A Parfait Storm: What 50 Shares of TCBY is Worth in 2021
From froyo to GameStop, early lessons on the diminishing returns of investing in your own childhood nostalgia
Sometime in the late 90s, my mother sat me down for the talk. Not about sex. Or my period. Or any of that other stuff that might’ve come in useful around the time a young woman enters puberty. No, this talk was about the stock market.
My grandpa had a sweet tradition of sending me $100 on my birthday and even after he died in 1995, my mom carried on the tradition despite our Jehovah’s Witness background (no celebrating birthdays). Our grandpa was Jewish and secular, so this is how we got around that particular prohibition. But on this particular birthday, maybe when I was 13 or 14 — time is a blur by your mid-30s — she wanted me to do something my grandpa was also very fond of: investing in stocks.
She went over some basics with me. What a share is, how dividends work, how to look up the price of a stock using dinosaur speed dial-up on our Windows 95 machine. Then it was up to me to pick the stock of my choice.
Naturally, I chose TCBY ($TBY), the frozen yogurt chain I liked to frequent after dance classes and visits with my dad on the weekend.
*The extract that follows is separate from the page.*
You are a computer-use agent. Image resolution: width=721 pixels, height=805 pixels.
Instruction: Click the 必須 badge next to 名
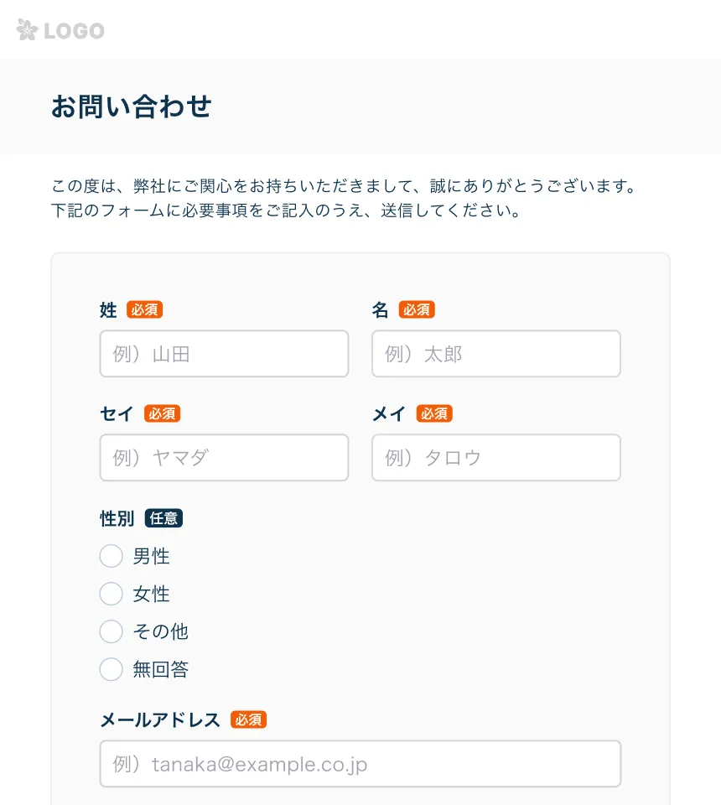coord(417,309)
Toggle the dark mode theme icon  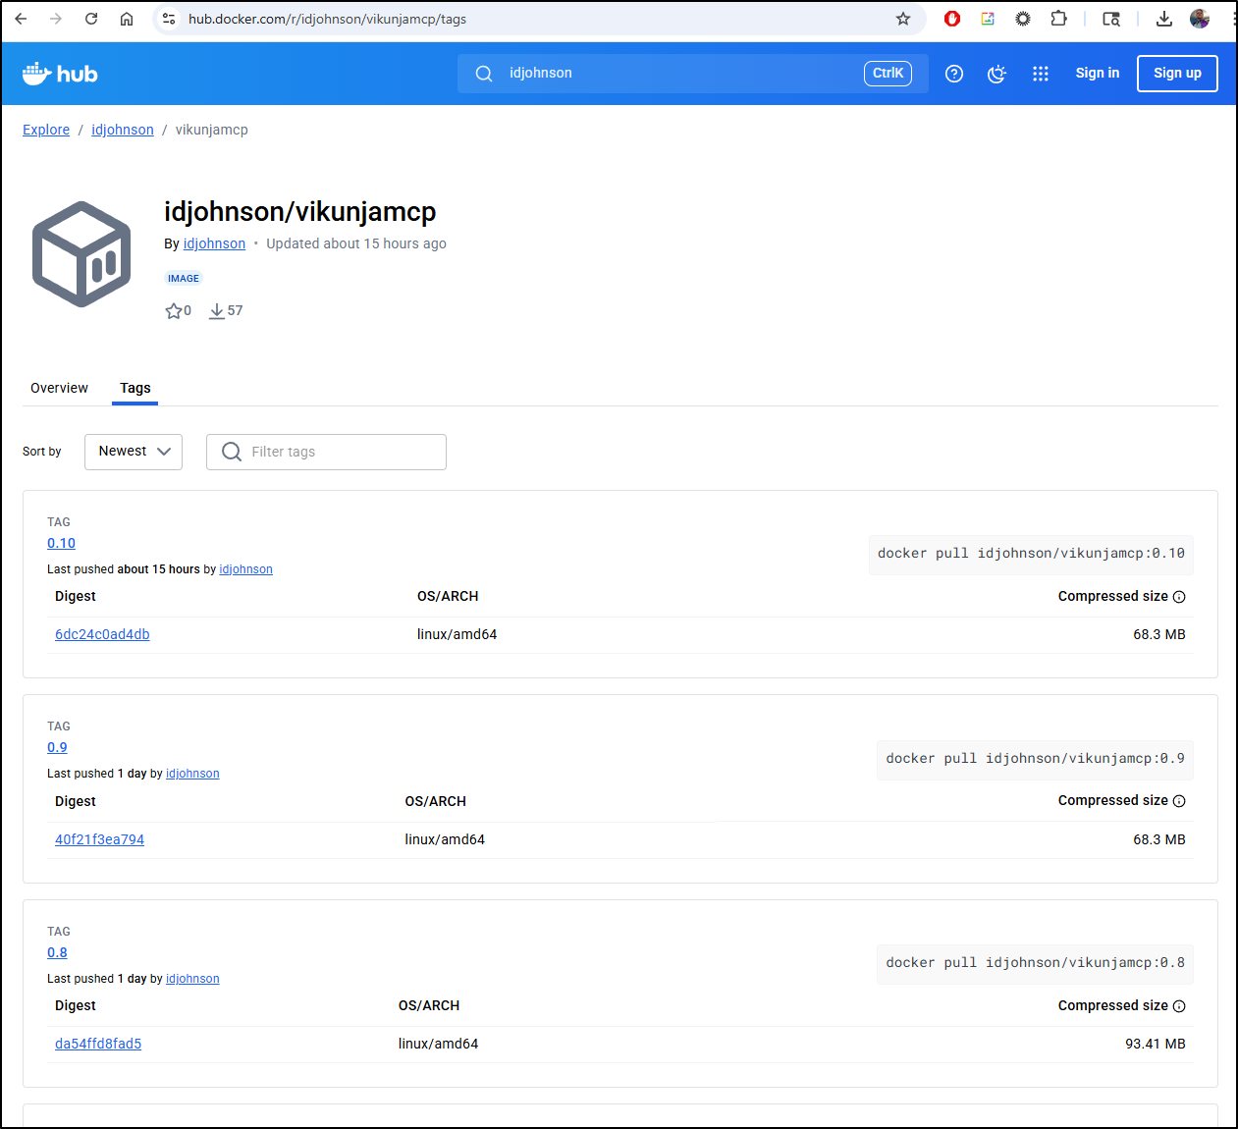996,74
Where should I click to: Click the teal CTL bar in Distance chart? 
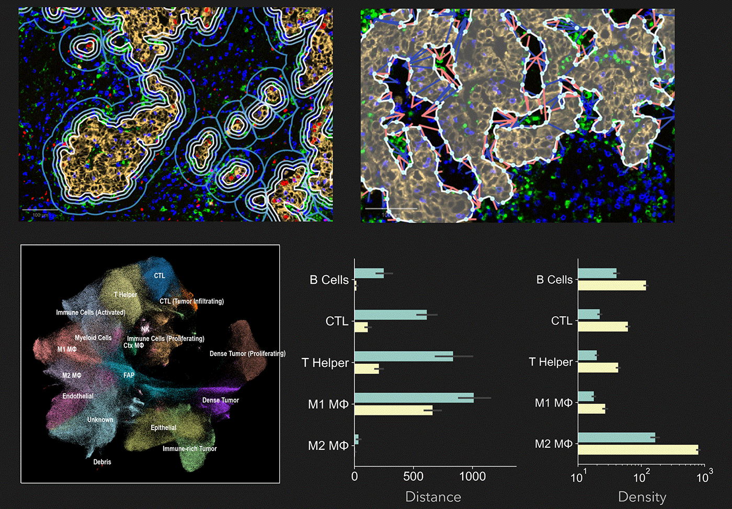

It is a common refrain among investors to buy stock in things you actually use. The reasoning goes that if you use it, other people do too. The problem is that when you’re an adolescent, you don’t realize how few novelty chains will survive your lifetime, and how fast fast-food trends go out of fashion.
No matter! They had layered parfaits! And humming froyo machines! And a diversified portfolio that included one cooler full of Carvel ice cream cakes that I never saw anyone buying. Like rainbow sprinkles on a cup of soft serve, I needed this, and only this, in my stock “portfolio.”
“50 shares!” I told the Merrill Lynch advisor, who was humoring my meager investment on behalf of my mother. I probably spent the rest of my birthday money at Claire’s that same day.
Afterward, I waited and watched. I checked the internet religiously for a few weeks to track the stock price. But eventually I grew bored and went back to AIM chats with strangers (username: sassypinkflamingo). I vaguely remember a dividend check for a few bucks arriving one quarter, but honestly not sure if my memory is that reliable. I am certain that I have no idea what became of my Dippin’ Dot-sized (a dessert with a future) brokerage account.
A few helpful Twitter users have since told me that Mrs. Field’s holding company gobbled up TCBY in 2000. They suggested I may have unclaimed funds lying in a Gringotts Wizarding Bank somewhere, but more likely I either closed the account or lost all my money, like a dusty quarter to a hungry slot machine.
Warren Buffett famously said “our favorite holding period is forever.” But my experience, and probably the experience a lot of new shareholders of GameStop this week, suggests otherwise. I realized I would rather share a cone of ice cream than be a shareholder in ice cream. I would rather reminisce about lazy Sundays eating sundaes than rally a gang of amateur investors to bring back froyo, which if we’re being honest, is kind of garbage.
Instead I have found another piece of Warren Buffett advice far more in sync with my own modest financial goals these days: “The best investment you can make is in yourself.”

Pick your sides
In doing research for this newsletter, I discovered National Frozen Yogurt Day is February 6. Plan accordingly.
I like all the Bernie memes.
I’m sure some of you are familiar with being the go-to person for getting your parents and older relatives signed up for a vaccine right now. Writer Anne Helen Peterson wrote a good article on the problems with U.S. vaccine distribution, i.e. “a slow rolling shitshow,” especially it being so reliant on family members who can navigate the internet and health care bureaucracy simultaneously. Just another in a long line of failures during this pandemic. If you live in North Carolina as I do, find out where to get your vaccine shot here.
I got my godson the Philip Pullman His Dark Materials trilogy for Christmas with the intention of reading all of them, and I absolutely looooove the first book so far. Maseco likes it too (*phew*). I’m glad I didn’t just cave and watch the HBO series because the books are really getting me in the mood for more fantasy and science fiction. Let me know if you have other book recs along these lines.
Latest TV recs: The Flight Attendant (madcap murder mystery, HBO Max), Ted Lasso (warmcore sports comedy, Apple TV+), Bridgerton (NSFW bodice-ripper erotica, Netflix)
This is wonderful, and the Buffett quote at the end hit me particularly since this is the first thing I’m reading after a session of therapy.